How to Properly Layer Skincare

layer
How Much Is Too Much?Dirk Lambrechts

SkinTok loves a rebrand. Nothing goes viral faster than a tried-and-true skincare technique blessed with a catchy new name. The “skin flooding” of 2023 and last year’s “moisture sandwich” really aren’t any different from 1968’s Clinique 3-Step or even Elizabeth Arden’s “Venetian Toilet” from 1910. Each simply describes a multi­step routine: After cleansing, layer on your goodies from lightest to heaviest. But while Elizabeth Arden and Norman Orentreich (Clinique’s and Andy Warhol’s go-to dermatologist) designed their regimens to bring balance to unhappy complexions, today’s sandwiches and floods pursue a single-­minded goal: getting maximum moisture into skin.

The most extreme version of this is “slugging.” The term comes from K-beauty, but the technique has been the glowing skin secret for generations of Black women, as well as a common solution ­for dryness recommended by dermatologists.

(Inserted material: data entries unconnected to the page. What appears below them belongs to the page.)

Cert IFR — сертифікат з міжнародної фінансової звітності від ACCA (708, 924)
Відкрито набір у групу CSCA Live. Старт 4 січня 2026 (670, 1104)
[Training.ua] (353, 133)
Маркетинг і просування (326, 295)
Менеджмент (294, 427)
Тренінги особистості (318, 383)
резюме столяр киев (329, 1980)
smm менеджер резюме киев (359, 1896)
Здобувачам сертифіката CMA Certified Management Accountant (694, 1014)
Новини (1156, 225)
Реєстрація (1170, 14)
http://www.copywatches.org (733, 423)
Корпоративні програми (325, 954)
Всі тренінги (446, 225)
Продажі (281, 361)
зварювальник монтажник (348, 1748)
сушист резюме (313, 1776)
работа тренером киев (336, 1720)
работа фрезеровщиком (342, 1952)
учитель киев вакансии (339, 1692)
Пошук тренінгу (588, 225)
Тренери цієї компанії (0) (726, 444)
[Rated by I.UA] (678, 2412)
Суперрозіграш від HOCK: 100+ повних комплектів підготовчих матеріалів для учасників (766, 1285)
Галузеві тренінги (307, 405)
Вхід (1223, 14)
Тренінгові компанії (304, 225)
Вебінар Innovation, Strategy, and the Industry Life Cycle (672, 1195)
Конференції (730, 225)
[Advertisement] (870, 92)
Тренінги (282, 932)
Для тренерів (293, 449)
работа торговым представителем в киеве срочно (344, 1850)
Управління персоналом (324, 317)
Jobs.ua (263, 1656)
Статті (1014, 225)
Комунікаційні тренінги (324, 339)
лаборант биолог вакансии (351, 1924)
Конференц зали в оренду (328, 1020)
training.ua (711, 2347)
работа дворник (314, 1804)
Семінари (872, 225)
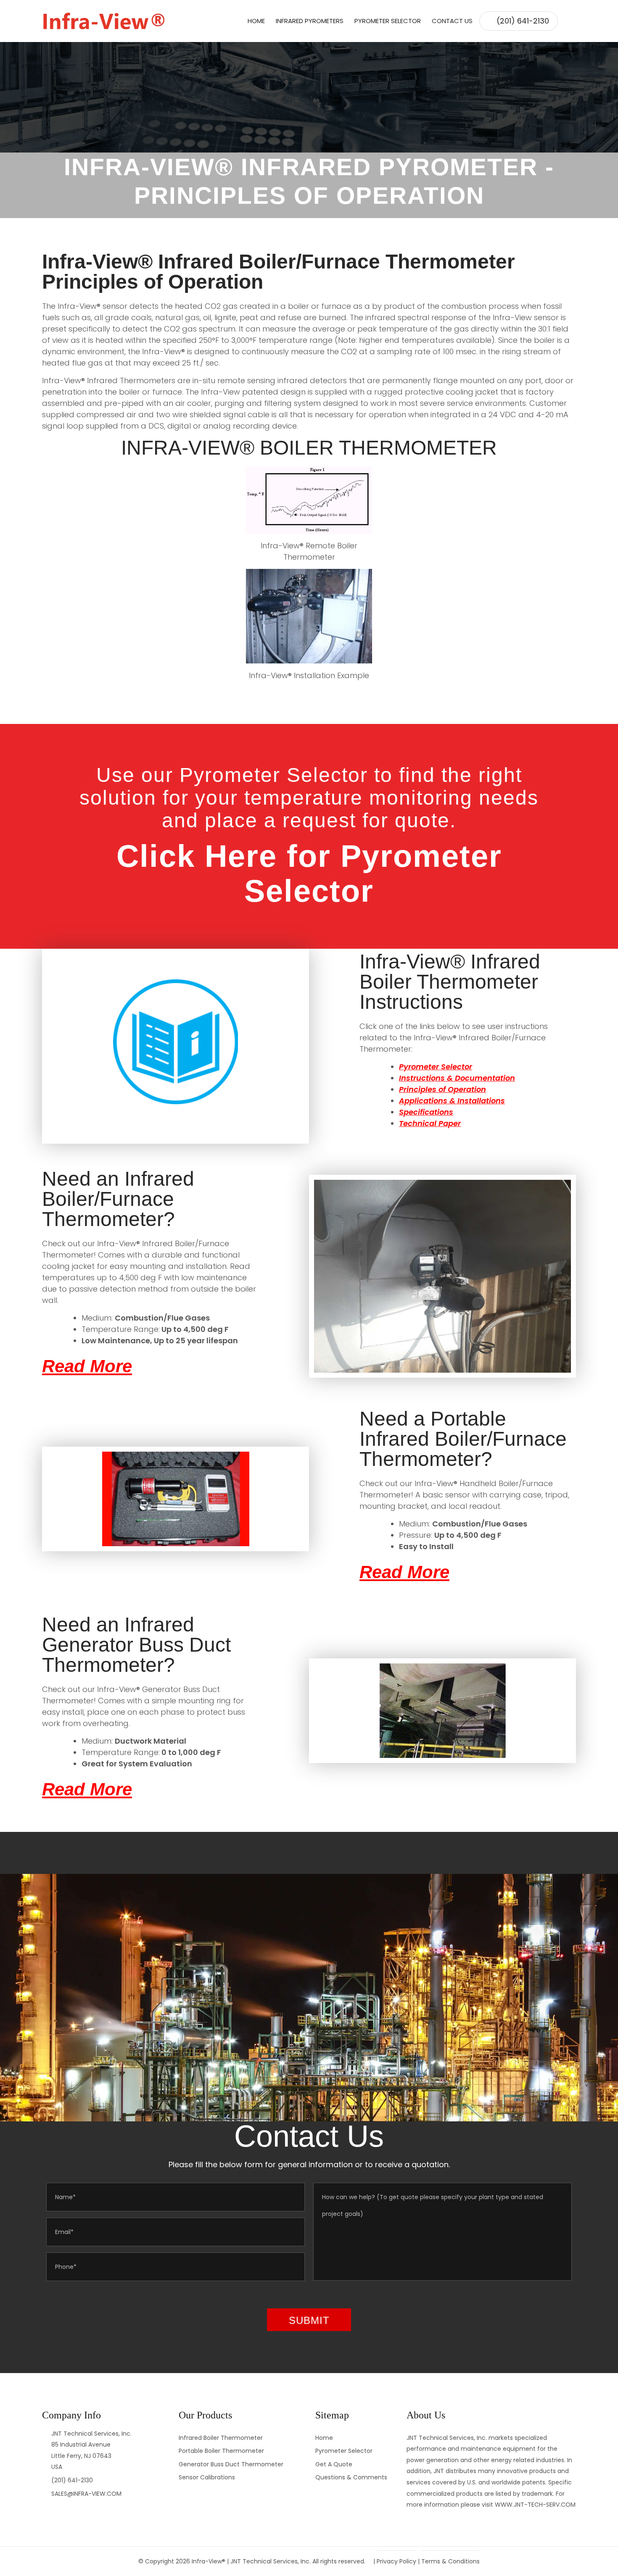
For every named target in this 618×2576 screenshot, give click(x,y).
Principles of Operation (442, 1089)
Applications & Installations (452, 1100)
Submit (309, 2320)
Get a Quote (333, 2464)
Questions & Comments (351, 2477)
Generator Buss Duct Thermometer (231, 2464)
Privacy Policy (396, 2561)
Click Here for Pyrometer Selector (309, 874)
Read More (87, 1366)
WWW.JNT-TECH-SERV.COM (535, 2504)
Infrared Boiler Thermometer (221, 2438)
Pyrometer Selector (387, 20)
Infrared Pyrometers (309, 20)
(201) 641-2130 (523, 21)
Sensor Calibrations (207, 2477)
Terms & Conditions (450, 2561)
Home (256, 20)
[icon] (567, 21)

You start with an essence or hydrating serum on damp skin, follow it with a lipid-rich emollient cream, then seal it all in with a water-free occlusive topper such as Aquaphor or Futurewise Slug Balm, the star product in a new line specifically designed for ­slugging. This might not be something you want to do every night, however, as occlusives can clog pores. A better strategy, especially if you’re prone to acne, is to conclude your regimen with a rich but breathable moisturizer—like the newly reformulated La Mer Soft Cream, which contains billions of moisturizing microspheres designed to deliver their payload to specific zones in the stratum corneum. On nights when you choose to incorporate an alpha hydroxy acid or a retinol, layer these products on last, so that the moisturizer acts as a buffer. “This slows the penetration of the active into skin, which can reduce irritation,” says Carmen Castilla, a New York–based holistic dermatologist.

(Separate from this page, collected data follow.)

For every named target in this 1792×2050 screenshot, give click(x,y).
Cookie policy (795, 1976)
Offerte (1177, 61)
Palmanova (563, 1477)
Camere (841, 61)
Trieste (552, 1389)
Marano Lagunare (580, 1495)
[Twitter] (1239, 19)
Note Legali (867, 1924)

For those who want to keep their routines uncomplicated but still lock in hydration, the holy grail ingredient is hyaluronic acid. Even though it’s now ubiquitous, HA is too large to be absorbed topically, so formulators have to get crafty when designing delivery systems. “You can chop up the molecule—make it smaller, so that some of it will penetrate—but that will reduce its efficacy,” says Mika Fujii, the young genius responsible for formulating Skin Filler serums, the brand new, absolutely bonkers HA innovation from Shiseido (where synthetic HA was first made). In a manner similar to stuffing a sleeping bag into its impossibly tiny storage sack, Shiseido’s Skin Filler uses a magnetic corset to bind each HA molecule, collapsing it enough that it can slip into skin while we sleep. In the morning a second serum removes the magnets and—Pop!—the HA returns to full size, too big to slip back out. Top it with a moisturizer, and your “skin flooding”—or whatever you choose to call it—is done.

There will always be new tech and new techniques, but by now most of us know how to take care of our skin. We’ve spent our entire lives learning. Let TikTok suck away your time, but don’t let it devalue your hard-earned knowledge. Our minds are pal­impsests, according to Thomas de Quincey, everyone’s favorite opium-eater: “Everlasting layers of ideas, images, feelings, have fallen upon your brain softly as light. Each succession has seemed to bury all that went before. And yet, in reality, not one has been extinguished.” Our faces are palimpsests too—our cheeks kissed again and again, over the years, by puppies, by babies, by the sun; our frowns melted away by those same puppies and babies, or Botox; our lotions and potions, evanescent layers of care and comfort that fall on us, into us, soft as light.